Whenever a line of the records below contains the word "screenshot", copy that line.

Given records
*** Begin section ***
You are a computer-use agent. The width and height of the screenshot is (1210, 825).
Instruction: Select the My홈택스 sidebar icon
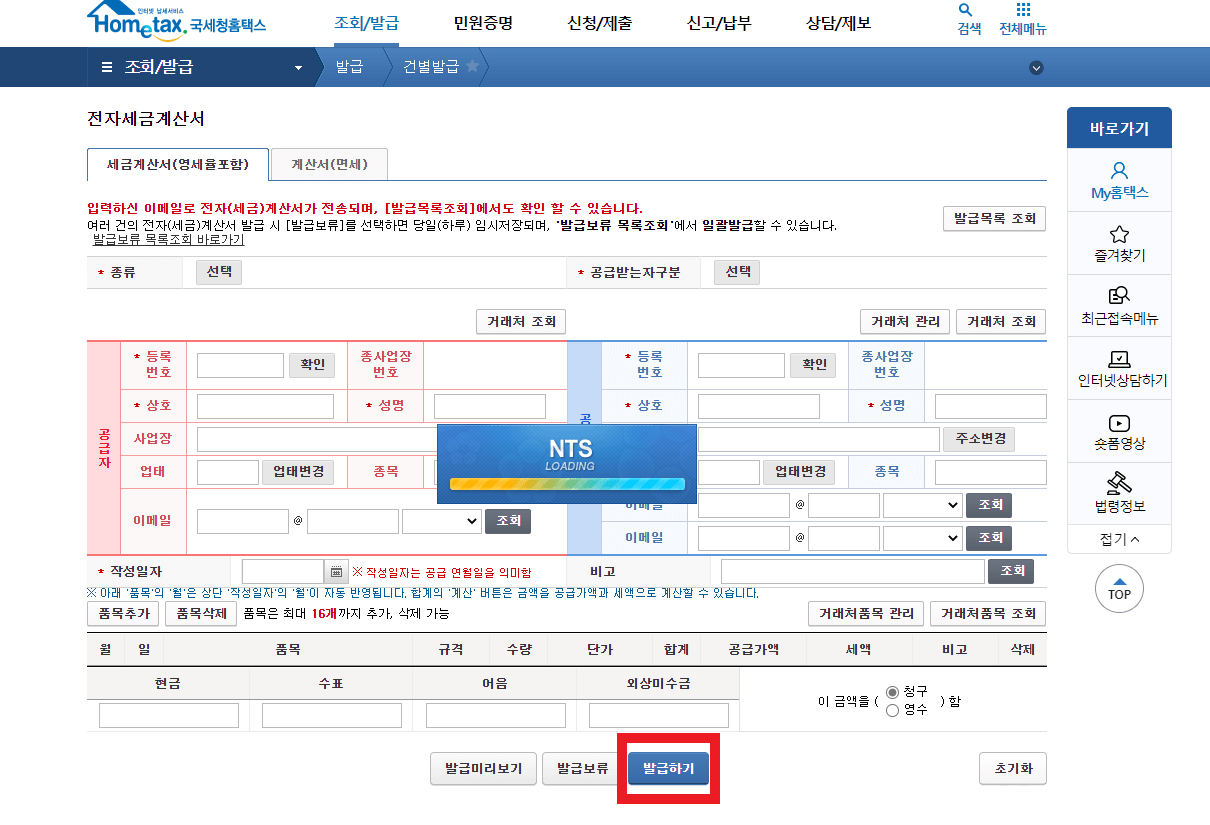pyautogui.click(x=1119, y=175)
*** End section ***
*** Begin section ***
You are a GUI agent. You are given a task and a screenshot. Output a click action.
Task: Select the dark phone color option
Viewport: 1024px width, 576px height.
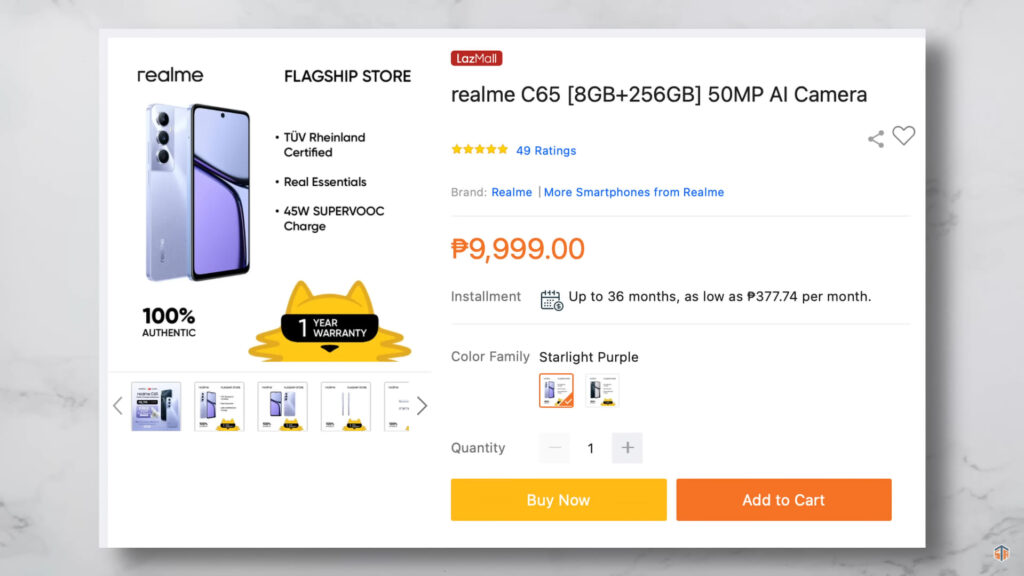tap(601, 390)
*** End section ***
Answer space
You are a computer-use agent. The width and height of the screenshot is (1210, 825).
You are a GUI agent. You are given a task and a screenshot. Output a click action.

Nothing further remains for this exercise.